● **ACTIVITY**
Exclude the pictures and reproduce exactly the lines that run from the one holding "The height and" to the end of the entries below.

───── RECORDS FOR THE TASK

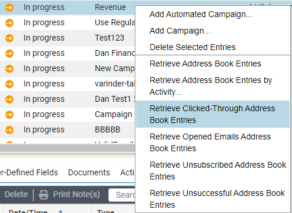Click the Delete button in notes toolbar
Viewport: 292px width, 213px height.
[16, 195]

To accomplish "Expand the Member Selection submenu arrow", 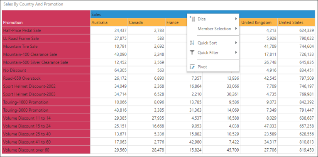I will (236, 29).
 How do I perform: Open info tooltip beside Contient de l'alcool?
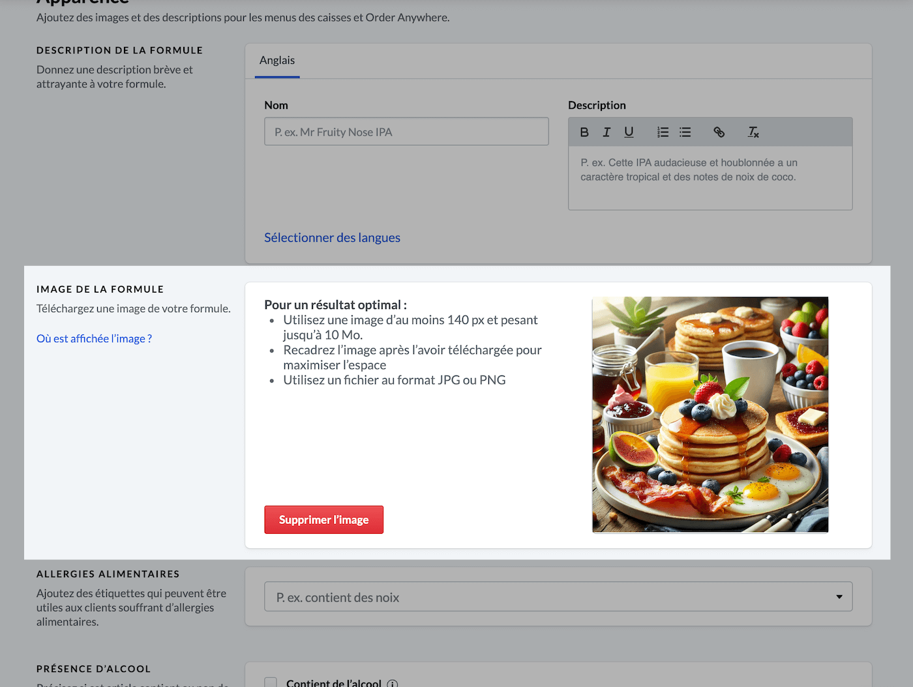392,683
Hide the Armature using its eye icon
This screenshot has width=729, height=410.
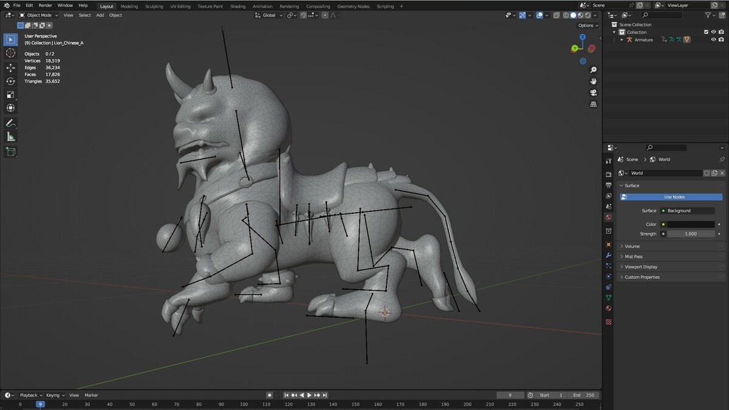coord(713,39)
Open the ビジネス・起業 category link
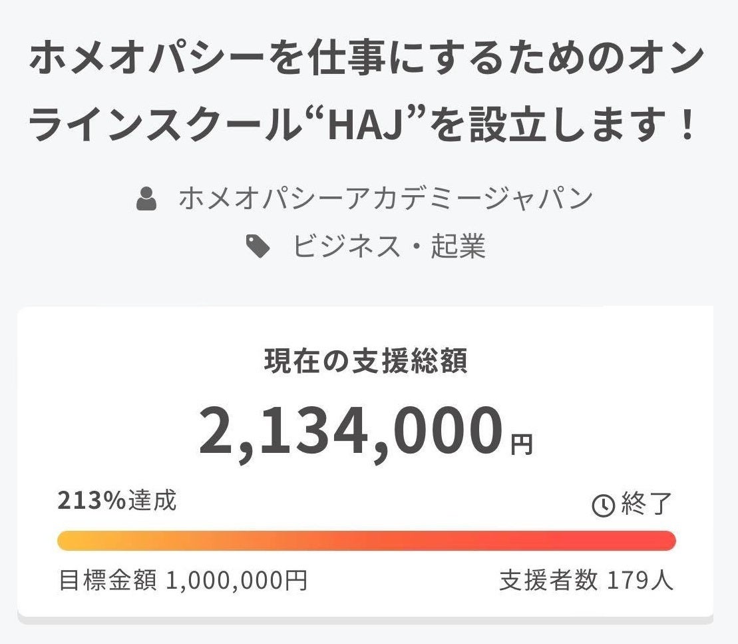 pos(389,247)
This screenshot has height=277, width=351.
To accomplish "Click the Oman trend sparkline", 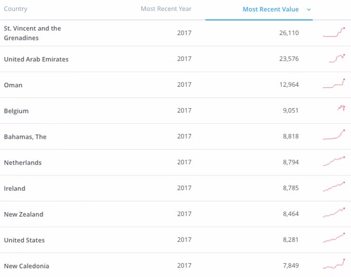I will [x=334, y=83].
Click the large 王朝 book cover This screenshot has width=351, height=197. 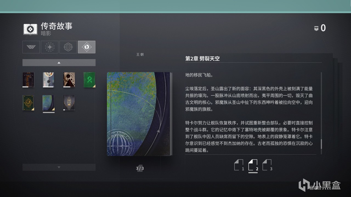pyautogui.click(x=139, y=114)
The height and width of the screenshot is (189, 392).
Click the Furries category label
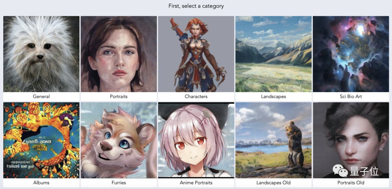pyautogui.click(x=119, y=183)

──────────

● **RESULT**
The height and width of the screenshot is (189, 392).
Click the Furries category label
pyautogui.click(x=119, y=183)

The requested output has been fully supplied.